ABSTRACT Alzheimer's disease (AD) is characterized by progressive cognitive decline, amyloid β (Aβ) deposition, and synaptic dysfunction. However, the mechanisms underlying neurodegeneration remain poorly understood. In this study, we investigated the therapeutic potential of PBX1, a transcriptional regulator implicated in neurodevelopment and neuroprotection, against AD. PBX1 expression was significantly downregulated in postmortem hippocampal tissues from patients with AD and in the APP/PS1 mouse model. In vitro, PBX1a knockdown reduced neurite complexity and increased apoptosis.
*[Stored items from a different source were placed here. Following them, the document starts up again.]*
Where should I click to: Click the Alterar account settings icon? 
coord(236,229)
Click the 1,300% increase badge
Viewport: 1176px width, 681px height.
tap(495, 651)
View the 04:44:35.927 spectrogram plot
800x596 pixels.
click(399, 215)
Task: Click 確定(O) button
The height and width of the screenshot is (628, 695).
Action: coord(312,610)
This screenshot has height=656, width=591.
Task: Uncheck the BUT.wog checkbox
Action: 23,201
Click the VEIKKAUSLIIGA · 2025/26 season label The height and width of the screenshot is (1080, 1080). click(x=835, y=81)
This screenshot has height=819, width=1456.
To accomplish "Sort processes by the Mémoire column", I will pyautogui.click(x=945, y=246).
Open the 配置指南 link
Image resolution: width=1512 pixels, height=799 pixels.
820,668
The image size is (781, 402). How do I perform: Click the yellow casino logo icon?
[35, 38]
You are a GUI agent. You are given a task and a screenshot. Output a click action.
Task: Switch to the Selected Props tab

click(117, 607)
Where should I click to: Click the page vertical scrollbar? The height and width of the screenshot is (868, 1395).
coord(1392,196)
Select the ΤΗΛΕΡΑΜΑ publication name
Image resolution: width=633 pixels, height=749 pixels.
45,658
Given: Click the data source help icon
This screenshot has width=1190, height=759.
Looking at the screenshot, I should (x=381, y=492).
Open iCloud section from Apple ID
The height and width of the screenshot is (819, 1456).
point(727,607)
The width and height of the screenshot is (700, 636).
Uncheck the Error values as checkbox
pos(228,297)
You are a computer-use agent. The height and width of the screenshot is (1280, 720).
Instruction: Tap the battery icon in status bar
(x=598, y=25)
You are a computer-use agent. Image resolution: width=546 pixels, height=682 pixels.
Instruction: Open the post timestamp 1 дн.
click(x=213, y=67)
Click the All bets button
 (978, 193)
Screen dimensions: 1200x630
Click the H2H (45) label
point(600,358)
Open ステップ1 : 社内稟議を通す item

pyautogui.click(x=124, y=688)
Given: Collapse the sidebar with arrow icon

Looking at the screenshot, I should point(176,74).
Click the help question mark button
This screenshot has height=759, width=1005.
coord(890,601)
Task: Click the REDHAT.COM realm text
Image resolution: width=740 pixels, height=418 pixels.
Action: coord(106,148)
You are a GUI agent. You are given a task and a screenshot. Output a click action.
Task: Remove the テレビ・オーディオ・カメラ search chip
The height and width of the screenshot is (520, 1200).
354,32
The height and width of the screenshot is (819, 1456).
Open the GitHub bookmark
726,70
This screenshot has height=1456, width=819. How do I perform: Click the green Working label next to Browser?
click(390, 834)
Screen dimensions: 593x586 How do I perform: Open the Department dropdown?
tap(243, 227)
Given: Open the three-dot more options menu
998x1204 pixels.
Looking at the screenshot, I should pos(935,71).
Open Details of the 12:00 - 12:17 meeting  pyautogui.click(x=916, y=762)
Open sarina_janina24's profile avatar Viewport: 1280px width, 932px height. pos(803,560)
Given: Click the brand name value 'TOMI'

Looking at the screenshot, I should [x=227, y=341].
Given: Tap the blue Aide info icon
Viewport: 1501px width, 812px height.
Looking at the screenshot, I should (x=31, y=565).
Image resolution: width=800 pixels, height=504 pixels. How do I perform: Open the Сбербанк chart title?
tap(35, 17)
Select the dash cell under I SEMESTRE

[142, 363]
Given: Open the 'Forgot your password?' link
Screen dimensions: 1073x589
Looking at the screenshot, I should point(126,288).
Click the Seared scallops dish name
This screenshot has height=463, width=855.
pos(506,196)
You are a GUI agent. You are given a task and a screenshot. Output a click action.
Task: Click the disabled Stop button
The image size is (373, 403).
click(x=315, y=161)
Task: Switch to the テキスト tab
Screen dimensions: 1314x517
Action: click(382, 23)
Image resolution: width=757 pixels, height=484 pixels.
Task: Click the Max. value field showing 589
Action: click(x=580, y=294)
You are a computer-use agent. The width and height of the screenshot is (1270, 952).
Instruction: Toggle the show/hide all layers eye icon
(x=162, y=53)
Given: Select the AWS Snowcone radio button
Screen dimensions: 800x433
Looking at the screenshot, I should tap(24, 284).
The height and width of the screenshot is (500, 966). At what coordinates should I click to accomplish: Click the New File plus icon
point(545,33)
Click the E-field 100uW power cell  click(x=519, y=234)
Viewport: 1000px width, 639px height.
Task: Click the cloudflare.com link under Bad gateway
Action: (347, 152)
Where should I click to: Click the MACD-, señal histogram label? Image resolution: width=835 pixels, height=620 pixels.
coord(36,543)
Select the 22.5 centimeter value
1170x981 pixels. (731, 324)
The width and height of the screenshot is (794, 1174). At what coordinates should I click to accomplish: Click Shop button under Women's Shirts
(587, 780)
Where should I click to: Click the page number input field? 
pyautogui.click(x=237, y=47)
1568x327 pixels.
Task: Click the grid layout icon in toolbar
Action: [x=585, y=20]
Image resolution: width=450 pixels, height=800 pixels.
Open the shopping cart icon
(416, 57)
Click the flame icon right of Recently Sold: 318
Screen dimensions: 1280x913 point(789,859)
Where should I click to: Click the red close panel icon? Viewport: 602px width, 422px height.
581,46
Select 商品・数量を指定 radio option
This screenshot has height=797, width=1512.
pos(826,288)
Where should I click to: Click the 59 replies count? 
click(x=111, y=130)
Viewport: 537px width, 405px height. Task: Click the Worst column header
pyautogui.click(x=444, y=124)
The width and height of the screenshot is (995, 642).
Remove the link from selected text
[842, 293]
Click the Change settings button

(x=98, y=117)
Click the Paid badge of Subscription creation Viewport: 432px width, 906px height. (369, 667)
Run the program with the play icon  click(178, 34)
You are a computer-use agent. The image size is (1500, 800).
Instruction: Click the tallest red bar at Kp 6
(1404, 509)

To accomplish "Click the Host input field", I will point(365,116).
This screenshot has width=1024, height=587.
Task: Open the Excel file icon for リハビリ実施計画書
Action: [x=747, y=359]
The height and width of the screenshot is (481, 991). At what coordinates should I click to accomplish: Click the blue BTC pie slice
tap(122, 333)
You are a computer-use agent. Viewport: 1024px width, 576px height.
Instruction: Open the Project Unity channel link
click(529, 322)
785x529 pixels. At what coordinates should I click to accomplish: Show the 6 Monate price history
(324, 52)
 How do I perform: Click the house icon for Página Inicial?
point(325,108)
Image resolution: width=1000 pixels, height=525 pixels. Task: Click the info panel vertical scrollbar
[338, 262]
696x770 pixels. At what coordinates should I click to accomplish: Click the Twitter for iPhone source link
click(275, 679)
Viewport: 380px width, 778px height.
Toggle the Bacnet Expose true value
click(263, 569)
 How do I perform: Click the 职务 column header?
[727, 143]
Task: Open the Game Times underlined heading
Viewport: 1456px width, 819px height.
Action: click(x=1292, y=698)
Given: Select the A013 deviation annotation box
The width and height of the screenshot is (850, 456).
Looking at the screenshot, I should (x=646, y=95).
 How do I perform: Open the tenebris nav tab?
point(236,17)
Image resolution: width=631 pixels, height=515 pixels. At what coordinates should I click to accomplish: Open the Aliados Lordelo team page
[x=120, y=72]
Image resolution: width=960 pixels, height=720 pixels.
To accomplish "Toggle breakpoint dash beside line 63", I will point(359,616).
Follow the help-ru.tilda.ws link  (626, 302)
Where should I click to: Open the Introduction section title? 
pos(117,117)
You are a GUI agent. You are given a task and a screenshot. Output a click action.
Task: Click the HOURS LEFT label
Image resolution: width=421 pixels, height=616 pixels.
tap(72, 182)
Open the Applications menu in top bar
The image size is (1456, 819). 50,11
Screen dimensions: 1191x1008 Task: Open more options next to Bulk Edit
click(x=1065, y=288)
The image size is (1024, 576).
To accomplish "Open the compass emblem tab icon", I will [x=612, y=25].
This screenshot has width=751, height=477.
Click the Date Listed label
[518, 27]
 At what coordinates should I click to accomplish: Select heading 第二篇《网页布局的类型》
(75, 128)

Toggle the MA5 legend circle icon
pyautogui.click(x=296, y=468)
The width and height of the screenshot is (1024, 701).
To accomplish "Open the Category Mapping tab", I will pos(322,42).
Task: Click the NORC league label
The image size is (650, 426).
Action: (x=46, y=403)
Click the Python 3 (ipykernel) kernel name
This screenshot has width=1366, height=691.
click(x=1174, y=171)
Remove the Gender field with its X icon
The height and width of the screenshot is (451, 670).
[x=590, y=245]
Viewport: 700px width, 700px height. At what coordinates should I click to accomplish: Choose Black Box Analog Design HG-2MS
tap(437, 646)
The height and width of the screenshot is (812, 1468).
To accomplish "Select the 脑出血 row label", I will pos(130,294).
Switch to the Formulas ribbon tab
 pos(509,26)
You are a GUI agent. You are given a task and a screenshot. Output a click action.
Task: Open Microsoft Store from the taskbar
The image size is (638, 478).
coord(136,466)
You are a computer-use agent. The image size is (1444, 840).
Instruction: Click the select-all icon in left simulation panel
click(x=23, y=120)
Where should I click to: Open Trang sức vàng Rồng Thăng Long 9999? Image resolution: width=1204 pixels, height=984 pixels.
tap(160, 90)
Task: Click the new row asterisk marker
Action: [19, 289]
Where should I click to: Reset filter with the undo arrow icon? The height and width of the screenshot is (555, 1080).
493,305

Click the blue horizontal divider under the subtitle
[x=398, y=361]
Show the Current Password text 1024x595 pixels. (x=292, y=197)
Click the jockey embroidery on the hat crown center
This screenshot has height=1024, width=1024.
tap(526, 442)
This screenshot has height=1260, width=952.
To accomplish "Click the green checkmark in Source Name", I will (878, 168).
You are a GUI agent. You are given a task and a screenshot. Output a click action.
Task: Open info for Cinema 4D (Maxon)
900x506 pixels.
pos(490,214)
PBX1a overexpression reversed these effects and reduced soluble Aβ 1–40 and Aβ 1–42 levels. In vivo, hippocampal overexpression of PBX1a restored spatial learning and memory, reduced Aβ burden by 41%, and increased neurite length by 1.5‐fold. These behavioral and structural improvements were accompanied by reduced levels of hyperphosphorylated Tau and toxic Aβ oligomers. Mechanistically, PBX1 directly activated the transcription of CRTC2—a coactivator of CREB, thereby increasing CRTC2 expression and its nuclear colocalization with phosphorylated CREB. Restoration of the PBX1–CRTC2–CREB axis enhanced neuronal survival and synaptic integrity. Notably, CRTC2 knockdown blocked PBX1‐mediated reductions in Aβ deposition, apoptosis, and hyperphosphorylated Tau expression, confirming the role of the PBX1–CRTC2–CREB axis in conferring neuroprotection. Together, our findings indicate that PBX1 is a key modulator of neuronal resilience in AD and that it functions through transcriptional activation of the CRTC2/CREB pathway. By unraveling a mechanism that links transcriptional regulation to amyloid clearance and cognitive function, this study highlights PBX1 as a promising therapeutic target for AD.